Requirement -
Every record below must be set down again exactly as given.

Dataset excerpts
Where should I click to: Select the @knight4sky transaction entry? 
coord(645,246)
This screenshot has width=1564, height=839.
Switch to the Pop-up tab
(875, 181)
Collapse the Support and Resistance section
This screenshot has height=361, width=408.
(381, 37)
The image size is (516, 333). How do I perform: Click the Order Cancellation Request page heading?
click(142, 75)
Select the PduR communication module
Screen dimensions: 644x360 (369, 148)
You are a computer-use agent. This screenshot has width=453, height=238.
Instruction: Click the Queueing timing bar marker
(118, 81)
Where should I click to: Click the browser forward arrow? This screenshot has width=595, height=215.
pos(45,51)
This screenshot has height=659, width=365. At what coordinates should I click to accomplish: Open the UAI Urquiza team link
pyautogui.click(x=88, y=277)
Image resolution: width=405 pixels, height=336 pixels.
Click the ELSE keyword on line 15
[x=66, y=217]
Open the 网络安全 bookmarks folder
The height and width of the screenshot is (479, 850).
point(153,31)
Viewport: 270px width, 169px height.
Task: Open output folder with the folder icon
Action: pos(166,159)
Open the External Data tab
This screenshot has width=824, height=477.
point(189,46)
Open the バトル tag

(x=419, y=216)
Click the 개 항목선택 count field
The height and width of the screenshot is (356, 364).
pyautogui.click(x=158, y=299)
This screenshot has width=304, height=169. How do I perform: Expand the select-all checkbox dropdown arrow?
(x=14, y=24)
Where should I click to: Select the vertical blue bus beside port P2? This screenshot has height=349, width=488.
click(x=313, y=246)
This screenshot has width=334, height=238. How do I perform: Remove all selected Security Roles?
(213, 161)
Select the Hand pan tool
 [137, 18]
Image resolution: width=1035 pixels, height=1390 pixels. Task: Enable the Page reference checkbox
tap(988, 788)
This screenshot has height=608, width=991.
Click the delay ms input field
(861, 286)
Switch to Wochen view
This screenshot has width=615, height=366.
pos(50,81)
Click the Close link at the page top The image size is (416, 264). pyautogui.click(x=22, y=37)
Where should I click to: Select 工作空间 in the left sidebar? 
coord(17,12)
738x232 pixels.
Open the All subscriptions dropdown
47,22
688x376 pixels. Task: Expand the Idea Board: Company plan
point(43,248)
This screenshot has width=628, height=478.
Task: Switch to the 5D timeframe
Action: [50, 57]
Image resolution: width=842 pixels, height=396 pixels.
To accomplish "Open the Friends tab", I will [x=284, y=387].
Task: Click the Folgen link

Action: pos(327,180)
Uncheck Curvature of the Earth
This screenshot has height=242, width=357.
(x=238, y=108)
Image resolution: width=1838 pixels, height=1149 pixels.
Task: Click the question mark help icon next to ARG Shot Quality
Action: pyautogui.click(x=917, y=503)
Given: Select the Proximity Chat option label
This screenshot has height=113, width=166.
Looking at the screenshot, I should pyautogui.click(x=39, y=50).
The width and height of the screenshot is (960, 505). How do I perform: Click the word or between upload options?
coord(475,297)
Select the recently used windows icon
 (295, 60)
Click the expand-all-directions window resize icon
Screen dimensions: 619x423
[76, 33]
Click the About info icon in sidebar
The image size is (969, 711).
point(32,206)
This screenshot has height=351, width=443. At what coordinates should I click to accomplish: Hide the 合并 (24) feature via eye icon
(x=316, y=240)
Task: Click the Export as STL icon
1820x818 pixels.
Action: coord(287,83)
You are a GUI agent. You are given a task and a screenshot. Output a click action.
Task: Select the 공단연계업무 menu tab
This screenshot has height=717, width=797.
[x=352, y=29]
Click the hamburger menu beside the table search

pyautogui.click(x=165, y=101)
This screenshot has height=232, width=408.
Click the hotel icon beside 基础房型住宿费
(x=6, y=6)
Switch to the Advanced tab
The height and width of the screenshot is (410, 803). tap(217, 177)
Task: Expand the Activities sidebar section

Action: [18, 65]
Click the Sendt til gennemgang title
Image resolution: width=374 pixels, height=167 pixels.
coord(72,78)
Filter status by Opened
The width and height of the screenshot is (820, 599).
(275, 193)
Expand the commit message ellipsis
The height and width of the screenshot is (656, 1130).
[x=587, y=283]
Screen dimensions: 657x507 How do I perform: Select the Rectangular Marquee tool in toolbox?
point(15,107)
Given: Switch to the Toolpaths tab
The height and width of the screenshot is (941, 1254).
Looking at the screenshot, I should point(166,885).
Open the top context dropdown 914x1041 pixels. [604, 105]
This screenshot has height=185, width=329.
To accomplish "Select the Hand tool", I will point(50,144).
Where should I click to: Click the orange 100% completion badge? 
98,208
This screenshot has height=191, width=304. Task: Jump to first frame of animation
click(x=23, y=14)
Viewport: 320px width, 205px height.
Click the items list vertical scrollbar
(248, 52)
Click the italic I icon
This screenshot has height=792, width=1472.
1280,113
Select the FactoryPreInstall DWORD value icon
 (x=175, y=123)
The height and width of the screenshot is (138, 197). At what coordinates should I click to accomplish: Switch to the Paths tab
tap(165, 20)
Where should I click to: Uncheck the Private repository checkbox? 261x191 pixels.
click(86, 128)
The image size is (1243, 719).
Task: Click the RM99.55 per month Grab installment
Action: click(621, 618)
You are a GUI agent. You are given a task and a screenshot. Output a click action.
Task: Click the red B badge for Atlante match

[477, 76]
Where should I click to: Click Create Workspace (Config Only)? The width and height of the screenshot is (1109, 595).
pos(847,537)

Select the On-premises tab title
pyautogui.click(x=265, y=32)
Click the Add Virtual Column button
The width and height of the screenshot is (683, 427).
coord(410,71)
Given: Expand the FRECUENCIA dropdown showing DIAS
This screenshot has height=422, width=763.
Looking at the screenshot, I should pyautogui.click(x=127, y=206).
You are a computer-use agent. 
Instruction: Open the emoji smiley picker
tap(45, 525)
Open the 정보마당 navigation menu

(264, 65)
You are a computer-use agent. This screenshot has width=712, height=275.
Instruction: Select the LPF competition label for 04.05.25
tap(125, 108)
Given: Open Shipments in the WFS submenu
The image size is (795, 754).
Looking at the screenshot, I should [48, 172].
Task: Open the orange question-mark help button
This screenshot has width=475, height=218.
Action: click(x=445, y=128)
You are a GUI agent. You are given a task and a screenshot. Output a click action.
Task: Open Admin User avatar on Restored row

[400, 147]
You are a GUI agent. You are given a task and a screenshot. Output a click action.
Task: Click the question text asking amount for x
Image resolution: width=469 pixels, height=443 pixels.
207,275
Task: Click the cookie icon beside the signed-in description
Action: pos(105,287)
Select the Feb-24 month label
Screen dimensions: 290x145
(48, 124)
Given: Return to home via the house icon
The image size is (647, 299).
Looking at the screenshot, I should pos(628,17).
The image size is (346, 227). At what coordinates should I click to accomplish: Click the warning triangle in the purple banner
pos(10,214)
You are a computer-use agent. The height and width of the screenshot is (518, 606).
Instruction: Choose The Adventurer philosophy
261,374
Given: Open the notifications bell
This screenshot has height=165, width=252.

Task solution -
Where should I click to: Select the @knight4sky transaction entry? 
coord(645,246)
This screenshot has width=1564, height=839.
Switch to the Pop-up tab
(875, 181)
Collapse the Support and Resistance section
This screenshot has height=361, width=408.
(381, 37)
The image size is (516, 333). How do I perform: Click the Order Cancellation Request page heading?
click(142, 75)
Select the PduR communication module
Screen dimensions: 644x360 (369, 148)
You are a computer-use agent. This screenshot has width=453, height=238.
Instruction: Click the Queueing timing bar marker
(118, 81)
Where should I click to: Click the browser forward arrow? This screenshot has width=595, height=215.
pos(45,51)
This screenshot has height=659, width=365. At what coordinates should I click to accomplish: Open the UAI Urquiza team link
pyautogui.click(x=88, y=277)
Image resolution: width=405 pixels, height=336 pixels.
Click the ELSE keyword on line 15
[x=66, y=217]
Open the 网络安全 bookmarks folder
The height and width of the screenshot is (479, 850).
point(153,31)
Viewport: 270px width, 169px height.
Task: Open output folder with the folder icon
Action: pos(166,159)
Open the External Data tab
This screenshot has width=824, height=477.
point(189,46)
Open the バトル tag

(x=419, y=216)
Click the 개 항목선택 count field
The height and width of the screenshot is (356, 364).
pyautogui.click(x=158, y=299)
This screenshot has width=304, height=169. How do I perform: Expand the select-all checkbox dropdown arrow?
(x=14, y=24)
Where should I click to: Select the vertical blue bus beside port P2? This screenshot has height=349, width=488.
click(x=313, y=246)
This screenshot has width=334, height=238. How do I perform: Remove all selected Security Roles?
(213, 161)
Select the Hand pan tool
 [137, 18]
Image resolution: width=1035 pixels, height=1390 pixels. Task: Enable the Page reference checkbox
tap(988, 788)
This screenshot has height=608, width=991.
Click the delay ms input field
(861, 286)
Switch to Wochen view
This screenshot has width=615, height=366.
pos(50,81)
Click the Close link at the page top The image size is (416, 264). pyautogui.click(x=22, y=37)
Where should I click to: Select 工作空间 in the left sidebar? 
coord(17,12)
738x232 pixels.
Open the All subscriptions dropdown
47,22
688x376 pixels. Task: Expand the Idea Board: Company plan
point(43,248)
This screenshot has width=628, height=478.
Task: Switch to the 5D timeframe
Action: [50, 57]
Image resolution: width=842 pixels, height=396 pixels.
To accomplish "Open the Friends tab", I will [x=284, y=387].
Task: Click the Folgen link

Action: pos(327,180)
Uncheck Curvature of the Earth
This screenshot has height=242, width=357.
(x=238, y=108)
Image resolution: width=1838 pixels, height=1149 pixels.
Task: Click the question mark help icon next to ARG Shot Quality
Action: pyautogui.click(x=917, y=503)
Given: Select the Proximity Chat option label
This screenshot has height=113, width=166.
Looking at the screenshot, I should pyautogui.click(x=39, y=50).
The width and height of the screenshot is (960, 505). How do I perform: Click the word or between upload options?
coord(475,297)
Select the recently used windows icon
 (295, 60)
Click the expand-all-directions window resize icon
Screen dimensions: 619x423
[76, 33]
Click the About info icon in sidebar
The image size is (969, 711).
point(32,206)
This screenshot has height=351, width=443. At what coordinates should I click to accomplish: Hide the 合并 (24) feature via eye icon
(x=316, y=240)
Task: Click the Export as STL icon
1820x818 pixels.
Action: coord(287,83)
You are a GUI agent. You are given a task and a screenshot. Output a click action.
Task: Select the 공단연계업무 menu tab
This screenshot has height=717, width=797.
[x=352, y=29]
Click the hamburger menu beside the table search

pyautogui.click(x=165, y=101)
This screenshot has height=232, width=408.
Click the hotel icon beside 基础房型住宿费
(x=6, y=6)
Switch to the Advanced tab
The height and width of the screenshot is (410, 803). tap(217, 177)
Task: Expand the Activities sidebar section

Action: [18, 65]
Click the Sendt til gennemgang title
Image resolution: width=374 pixels, height=167 pixels.
coord(72,78)
Filter status by Opened
The width and height of the screenshot is (820, 599).
(275, 193)
Expand the commit message ellipsis
The height and width of the screenshot is (656, 1130).
[x=587, y=283]
Screen dimensions: 657x507 How do I perform: Select the Rectangular Marquee tool in toolbox?
point(15,107)
Given: Switch to the Toolpaths tab
The height and width of the screenshot is (941, 1254).
Looking at the screenshot, I should point(166,885).
Open the top context dropdown 914x1041 pixels. [604, 105]
This screenshot has height=185, width=329.
To accomplish "Select the Hand tool", I will point(50,144).
Where should I click to: Click the orange 100% completion badge? 
98,208
This screenshot has height=191, width=304. Task: Jump to first frame of animation
click(x=23, y=14)
Viewport: 320px width, 205px height.
Click the items list vertical scrollbar
(248, 52)
Click the italic I icon
This screenshot has height=792, width=1472.
1280,113
Select the FactoryPreInstall DWORD value icon
 (x=175, y=123)
The height and width of the screenshot is (138, 197). At what coordinates should I click to accomplish: Switch to the Paths tab
tap(165, 20)
Where should I click to: Uncheck the Private repository checkbox? 261x191 pixels.
click(86, 128)
The image size is (1243, 719).
Task: Click the RM99.55 per month Grab installment
Action: click(621, 618)
You are a GUI agent. You are given a task and a screenshot. Output a click action.
Task: Click the red B badge for Atlante match

[477, 76]
Where should I click to: Click Create Workspace (Config Only)? The width and height of the screenshot is (1109, 595).
pos(847,537)

Select the On-premises tab title
pyautogui.click(x=265, y=32)
Click the Add Virtual Column button
The width and height of the screenshot is (683, 427).
coord(410,71)
Given: Expand the FRECUENCIA dropdown showing DIAS
This screenshot has height=422, width=763.
Looking at the screenshot, I should pyautogui.click(x=127, y=206).
You are a computer-use agent. 
Instruction: Open the emoji smiley picker
tap(45, 525)
Open the 정보마당 navigation menu

(264, 65)
You are a computer-use agent. This screenshot has width=712, height=275.
Instruction: Select the LPF competition label for 04.05.25
tap(125, 108)
Given: Open Shipments in the WFS submenu
The image size is (795, 754).
Looking at the screenshot, I should [48, 172].
Task: Open the orange question-mark help button
This screenshot has width=475, height=218.
Action: click(x=445, y=128)
You are a GUI agent. You are given a task and a screenshot. Output a click action.
Task: Open Admin User avatar on Restored row

[400, 147]
You are a GUI agent. You are given a task and a screenshot. Output a click action.
Task: Click the question text asking amount for x
Image resolution: width=469 pixels, height=443 pixels.
207,275
Task: Click the cookie icon beside the signed-in description
Action: pos(105,287)
Select the Feb-24 month label
Screen dimensions: 290x145
(48, 124)
Given: Return to home via the house icon
The image size is (647, 299).
Looking at the screenshot, I should pos(628,17).
The image size is (346, 227). At what coordinates should I click to accomplish: Click the warning triangle in the purple banner
pos(10,214)
You are a computer-use agent. The height and width of the screenshot is (518, 606).
Instruction: Choose The Adventurer philosophy
261,374
Given: Open the notifications bell
This screenshot has height=165, width=252.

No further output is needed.